Sobre destellos y reminiscencias en el cine nuestro de cada día

No sólo de grandes obras vive el cinéfilo. Hay que prestar atención al Hollywood nuestro de cada día, a esas películas que no van a ocupar un lugar destacado en nuestra cartografía del cine pero forman parte del paisaje. Mothers’ Instinct (Benoît Delhomme) guarda cierto interés durante parte del metraje por cuanto mantiene una cierta ambigüedad entre Douglas Sirk y Alfred Hitchcock, es decir, entre las derivaciones del melodrama clásico y del thriller de suspense. Dos íntimas amigas, vecinas de un barrio residencial estadounidense a principios de los años sesenta, se distancian cuando una de ellas pierde a su hijo en un accidente doméstico y ambas se atormentan pensando que ha habido algún tipo de negligencia propia o ajena.
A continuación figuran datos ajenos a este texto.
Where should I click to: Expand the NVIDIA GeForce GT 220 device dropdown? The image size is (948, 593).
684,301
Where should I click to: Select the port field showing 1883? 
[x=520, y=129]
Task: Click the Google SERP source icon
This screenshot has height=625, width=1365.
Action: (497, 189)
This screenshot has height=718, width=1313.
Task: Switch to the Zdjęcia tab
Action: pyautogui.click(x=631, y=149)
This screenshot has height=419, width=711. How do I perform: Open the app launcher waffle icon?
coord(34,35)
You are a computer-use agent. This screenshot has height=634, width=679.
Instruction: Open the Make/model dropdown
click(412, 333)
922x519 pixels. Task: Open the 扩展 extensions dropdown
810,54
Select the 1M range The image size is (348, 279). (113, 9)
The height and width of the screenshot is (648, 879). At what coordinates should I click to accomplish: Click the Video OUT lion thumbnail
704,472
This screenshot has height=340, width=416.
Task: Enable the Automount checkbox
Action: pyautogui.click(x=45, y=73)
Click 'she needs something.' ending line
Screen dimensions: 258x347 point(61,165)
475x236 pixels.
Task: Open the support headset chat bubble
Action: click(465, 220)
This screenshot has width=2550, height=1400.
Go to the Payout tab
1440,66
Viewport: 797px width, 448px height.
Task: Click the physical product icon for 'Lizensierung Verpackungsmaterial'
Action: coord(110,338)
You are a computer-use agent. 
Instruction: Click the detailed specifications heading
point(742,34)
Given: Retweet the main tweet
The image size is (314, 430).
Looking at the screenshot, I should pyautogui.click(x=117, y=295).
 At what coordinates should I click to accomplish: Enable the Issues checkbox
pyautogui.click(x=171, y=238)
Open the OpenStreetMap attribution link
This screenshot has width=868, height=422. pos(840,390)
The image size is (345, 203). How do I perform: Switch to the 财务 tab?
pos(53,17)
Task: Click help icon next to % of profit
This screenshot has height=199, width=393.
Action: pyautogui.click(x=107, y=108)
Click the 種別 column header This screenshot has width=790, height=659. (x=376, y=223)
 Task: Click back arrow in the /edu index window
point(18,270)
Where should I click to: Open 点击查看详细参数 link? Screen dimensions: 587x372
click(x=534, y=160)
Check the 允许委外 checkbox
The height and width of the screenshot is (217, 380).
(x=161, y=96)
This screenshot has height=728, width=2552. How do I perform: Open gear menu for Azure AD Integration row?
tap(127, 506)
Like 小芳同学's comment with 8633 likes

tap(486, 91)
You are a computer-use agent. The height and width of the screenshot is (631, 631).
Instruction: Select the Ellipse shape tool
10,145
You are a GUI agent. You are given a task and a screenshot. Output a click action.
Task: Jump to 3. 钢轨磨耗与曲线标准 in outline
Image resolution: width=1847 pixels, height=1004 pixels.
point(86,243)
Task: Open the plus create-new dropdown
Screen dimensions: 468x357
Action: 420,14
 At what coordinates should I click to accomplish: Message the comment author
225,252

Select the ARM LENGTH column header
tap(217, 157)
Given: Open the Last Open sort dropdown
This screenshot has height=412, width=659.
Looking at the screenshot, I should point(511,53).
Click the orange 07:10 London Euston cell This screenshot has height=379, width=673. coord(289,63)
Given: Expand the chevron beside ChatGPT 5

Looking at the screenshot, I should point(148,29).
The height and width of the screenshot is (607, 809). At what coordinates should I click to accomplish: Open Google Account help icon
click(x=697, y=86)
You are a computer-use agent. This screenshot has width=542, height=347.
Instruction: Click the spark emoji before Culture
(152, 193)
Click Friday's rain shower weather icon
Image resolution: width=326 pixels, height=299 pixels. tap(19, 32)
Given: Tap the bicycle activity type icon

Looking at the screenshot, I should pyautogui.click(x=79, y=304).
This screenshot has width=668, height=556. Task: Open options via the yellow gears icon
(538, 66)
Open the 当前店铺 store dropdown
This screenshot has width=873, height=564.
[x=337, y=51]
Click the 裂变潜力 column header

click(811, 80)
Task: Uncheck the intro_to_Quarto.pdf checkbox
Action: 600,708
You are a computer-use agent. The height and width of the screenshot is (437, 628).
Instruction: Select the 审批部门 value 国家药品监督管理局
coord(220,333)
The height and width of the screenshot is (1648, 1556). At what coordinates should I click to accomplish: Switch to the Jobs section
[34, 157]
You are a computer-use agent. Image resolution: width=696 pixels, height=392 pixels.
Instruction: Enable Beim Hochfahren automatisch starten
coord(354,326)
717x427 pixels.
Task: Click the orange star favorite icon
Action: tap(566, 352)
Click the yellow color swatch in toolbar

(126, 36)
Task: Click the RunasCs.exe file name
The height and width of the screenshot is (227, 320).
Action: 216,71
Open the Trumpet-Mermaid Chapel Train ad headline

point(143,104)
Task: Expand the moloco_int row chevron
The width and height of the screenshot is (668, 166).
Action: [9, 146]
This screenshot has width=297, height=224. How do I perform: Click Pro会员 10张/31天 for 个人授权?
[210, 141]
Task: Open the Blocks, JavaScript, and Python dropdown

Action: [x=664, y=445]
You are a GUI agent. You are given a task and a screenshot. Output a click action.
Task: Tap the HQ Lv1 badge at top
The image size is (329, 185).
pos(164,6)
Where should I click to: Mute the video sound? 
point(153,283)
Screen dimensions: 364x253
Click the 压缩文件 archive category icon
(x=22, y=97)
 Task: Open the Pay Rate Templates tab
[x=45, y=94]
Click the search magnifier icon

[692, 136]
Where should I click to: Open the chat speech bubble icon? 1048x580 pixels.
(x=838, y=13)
La complejidad psicológica y los vaivenes sentimentales nos sitúan ante algo cercano al melodrama; pero lo que resulta más excitante es acompañar las sospechas de la protagonista sobre el grado de malevolencia o de insania de la otra. Ahí, cuando el suspense se apodera de las imágenes, cuando la película nos invita a leer la mente de los personajes y tratar de prever los acontecimientos, Mothers’ Instinct tiene algo remotamente hitchcockiano. Este primer largometraje de Delhomme resulta a la postre demasiado irregular pero demuestra que la tradición hollywoodiense más noble se entrevé a veces por las rendijas de filmes más bien convencionales y banales.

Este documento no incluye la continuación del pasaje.